Decidido a desenrolar o novelo que liga ancestralmente o fado à música brasileira, o músico e pesquisador gaúcho Henrique Mann está desde domingo passado pela quarta vez em Coimbra, para complementar as pesquisas que faz desde 2011. Ao lado da esposa, a professora de História Leandra Vargas, ele já vinha estudando o fado de uma maneira geral, com mais foco na história do gênero em Lisboa, mas ao conhecer o fado de Coimbra percebeu que havia muita diferença entre os dois.
– Me interessei em saber que diferença era aquela e fui conversar com experts, como o reverenciado maestro Virgílio Caseiro e o historiador António Manuel Nunes, maior autoridade portuguesa em música de Coimbra – conta Mann. – Aliás, lá não é usada a denominação “fado”. Todos a definem como “canção de Coimbra”.

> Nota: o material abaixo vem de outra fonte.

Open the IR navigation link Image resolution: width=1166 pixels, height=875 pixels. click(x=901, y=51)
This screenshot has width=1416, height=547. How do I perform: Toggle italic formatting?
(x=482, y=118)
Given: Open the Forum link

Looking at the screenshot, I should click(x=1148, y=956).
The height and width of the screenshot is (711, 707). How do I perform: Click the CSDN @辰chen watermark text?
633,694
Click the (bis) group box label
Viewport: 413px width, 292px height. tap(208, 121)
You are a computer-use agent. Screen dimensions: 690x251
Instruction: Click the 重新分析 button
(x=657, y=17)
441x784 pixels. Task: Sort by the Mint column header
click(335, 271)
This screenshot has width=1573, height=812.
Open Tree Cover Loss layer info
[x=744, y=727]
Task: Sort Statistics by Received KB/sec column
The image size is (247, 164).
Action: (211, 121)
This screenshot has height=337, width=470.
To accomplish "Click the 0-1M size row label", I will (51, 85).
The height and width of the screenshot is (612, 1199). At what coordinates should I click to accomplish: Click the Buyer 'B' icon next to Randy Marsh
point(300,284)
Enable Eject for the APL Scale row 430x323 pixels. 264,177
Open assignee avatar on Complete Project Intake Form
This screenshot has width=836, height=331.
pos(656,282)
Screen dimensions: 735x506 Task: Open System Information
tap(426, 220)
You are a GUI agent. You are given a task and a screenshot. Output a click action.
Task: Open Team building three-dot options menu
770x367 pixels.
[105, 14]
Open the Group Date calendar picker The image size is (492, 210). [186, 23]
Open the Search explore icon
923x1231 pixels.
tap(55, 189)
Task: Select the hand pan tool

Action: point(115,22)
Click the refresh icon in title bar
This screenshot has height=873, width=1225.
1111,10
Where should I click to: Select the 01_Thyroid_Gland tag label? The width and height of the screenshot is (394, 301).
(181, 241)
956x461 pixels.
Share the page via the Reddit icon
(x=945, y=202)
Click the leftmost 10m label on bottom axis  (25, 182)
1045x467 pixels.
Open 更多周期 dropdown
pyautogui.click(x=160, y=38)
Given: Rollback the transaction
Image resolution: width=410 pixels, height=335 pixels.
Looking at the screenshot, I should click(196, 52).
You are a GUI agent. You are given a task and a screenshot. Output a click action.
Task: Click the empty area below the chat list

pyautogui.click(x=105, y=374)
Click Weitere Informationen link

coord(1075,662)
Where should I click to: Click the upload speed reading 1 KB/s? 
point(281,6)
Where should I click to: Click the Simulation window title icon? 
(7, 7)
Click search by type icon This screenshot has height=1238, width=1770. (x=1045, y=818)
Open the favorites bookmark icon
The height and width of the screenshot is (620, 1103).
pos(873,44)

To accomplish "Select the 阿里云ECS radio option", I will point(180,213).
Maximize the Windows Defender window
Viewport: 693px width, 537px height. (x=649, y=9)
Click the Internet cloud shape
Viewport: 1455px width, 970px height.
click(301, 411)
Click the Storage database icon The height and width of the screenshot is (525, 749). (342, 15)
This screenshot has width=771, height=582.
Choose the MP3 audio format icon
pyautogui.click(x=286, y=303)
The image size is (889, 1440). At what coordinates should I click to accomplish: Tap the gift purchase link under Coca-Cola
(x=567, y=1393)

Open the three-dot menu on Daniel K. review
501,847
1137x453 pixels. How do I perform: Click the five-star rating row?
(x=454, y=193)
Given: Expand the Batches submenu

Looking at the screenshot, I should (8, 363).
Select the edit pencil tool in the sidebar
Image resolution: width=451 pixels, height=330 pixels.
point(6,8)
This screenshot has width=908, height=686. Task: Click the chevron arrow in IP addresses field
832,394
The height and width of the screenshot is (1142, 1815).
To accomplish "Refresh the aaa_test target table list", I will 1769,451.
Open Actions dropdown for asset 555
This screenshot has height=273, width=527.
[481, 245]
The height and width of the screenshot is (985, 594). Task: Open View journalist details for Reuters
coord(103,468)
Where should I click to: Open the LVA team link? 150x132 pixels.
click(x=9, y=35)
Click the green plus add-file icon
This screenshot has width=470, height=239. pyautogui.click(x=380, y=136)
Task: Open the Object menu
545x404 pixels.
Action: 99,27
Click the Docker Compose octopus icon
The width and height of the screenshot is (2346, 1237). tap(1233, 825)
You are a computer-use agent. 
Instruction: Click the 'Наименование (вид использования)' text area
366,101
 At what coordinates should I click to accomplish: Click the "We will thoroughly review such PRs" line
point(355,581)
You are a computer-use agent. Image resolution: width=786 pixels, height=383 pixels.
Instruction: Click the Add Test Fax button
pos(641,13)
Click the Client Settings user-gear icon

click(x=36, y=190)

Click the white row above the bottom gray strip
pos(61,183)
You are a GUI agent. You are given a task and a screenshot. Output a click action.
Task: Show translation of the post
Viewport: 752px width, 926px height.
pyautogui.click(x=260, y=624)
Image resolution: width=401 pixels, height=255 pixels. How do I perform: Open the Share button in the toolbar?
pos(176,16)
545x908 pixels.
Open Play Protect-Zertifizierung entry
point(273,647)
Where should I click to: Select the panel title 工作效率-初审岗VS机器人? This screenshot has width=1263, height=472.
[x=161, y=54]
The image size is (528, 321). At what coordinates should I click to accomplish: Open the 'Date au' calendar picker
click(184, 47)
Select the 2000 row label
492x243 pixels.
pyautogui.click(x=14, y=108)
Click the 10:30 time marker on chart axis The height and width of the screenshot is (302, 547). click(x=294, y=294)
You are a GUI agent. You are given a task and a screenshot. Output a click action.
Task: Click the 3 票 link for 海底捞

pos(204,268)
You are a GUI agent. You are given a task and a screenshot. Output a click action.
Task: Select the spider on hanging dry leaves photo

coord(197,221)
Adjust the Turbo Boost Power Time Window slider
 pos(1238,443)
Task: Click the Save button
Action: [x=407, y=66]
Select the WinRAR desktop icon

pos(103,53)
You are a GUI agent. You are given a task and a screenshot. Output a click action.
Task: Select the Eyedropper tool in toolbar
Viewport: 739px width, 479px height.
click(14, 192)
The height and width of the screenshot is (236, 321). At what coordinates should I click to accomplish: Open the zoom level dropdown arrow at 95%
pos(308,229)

A partir das entrevistas e da leitura de livros desses mestres, entre outros, Mann foi informado da ligação da pianista e maestrina carioca Chiquinha Gonzaga (1847 – 1935) com músicos de Coimbra. E a certa altura da pesquisa, aqui e lá, surgiu uma revelação que espantou os próprios portugueses: algumas letras de músicas populares, tidas como do folclore ou de autor desconhecido, eram poemas do também carioca Casimiro de Abreu (1839 – 1860), filho de um lusitano e uma brasileira. Essa é uma das histórias inéditas que estarão no livro de Mann e Leandra, cujo título provisório é O Fado, a Seresta e a Canção de Coimbra. Pois é, a seresta, uma secular tradição brasileira, seria interessante ver como entra a história. Mas ele prefere não antecipar. Um terço do texto já está no computador, lançamento provável em 2018.
Henrique Mann diz que seu lado de pesquisador, talvez influenciado por Leandra e pela mãe dele, também professora de História, veio à tona quando materializou o que chama de “enciclopédia”: a coleção de 30 fascículos Som do Sul – A História da Música do Rio Grande do Sul no Século XX, lançada em 2002 – e em formato de livro no ano seguinte. O trabalho, com as biografias essenciais de mais de cem nomes, entre outras informações, é visto por ele como um dos mais importantes de sua trajetória.
– Ganhei dois prêmios Açorianos diferentes pela mesma obra, o de Literatura e o de Música. Ainda hoje me procuram de todos os lados querendo saber onde encontrar. No Interior, rádios pautam sua programação com os fascículos, pois neles estão as datas principais envolvendo vida e obra desses artistas.
Faltou um nome no Som do Sul: o de Henrique Mann, que insiro agora, quando o lançamento completa 15 anos. Também em 2017, seu primeiro disco, Quintanares, comemora 30 anos, e o segundo, Porto Alegre Boêmia, 20. Além desses, tem o volume 2 de Porto Alegre Boêmia (1998) e Norte in Sul (2002), mais os livros MPB em Debate (1991) e Retratos da Vida Boêmia (1995). Tocou na noite de 1979 a 96, passou pela maioria dos bares com música ao vivo cantando só música boa de todos os gêneros. Foi coordenador de Música da Secretaria da Cultura de Porto Alegre de 2005 a 2007, criando projetos como Sons da Cidade e Encontrabanda. Hoje está em Portugal, onde já deu aulas sobre música brasileira. O projeto é ficar dois meses. Mas tem sérios planos de viver na Europa. Se for, perderemos um artista culto, versátil e generoso.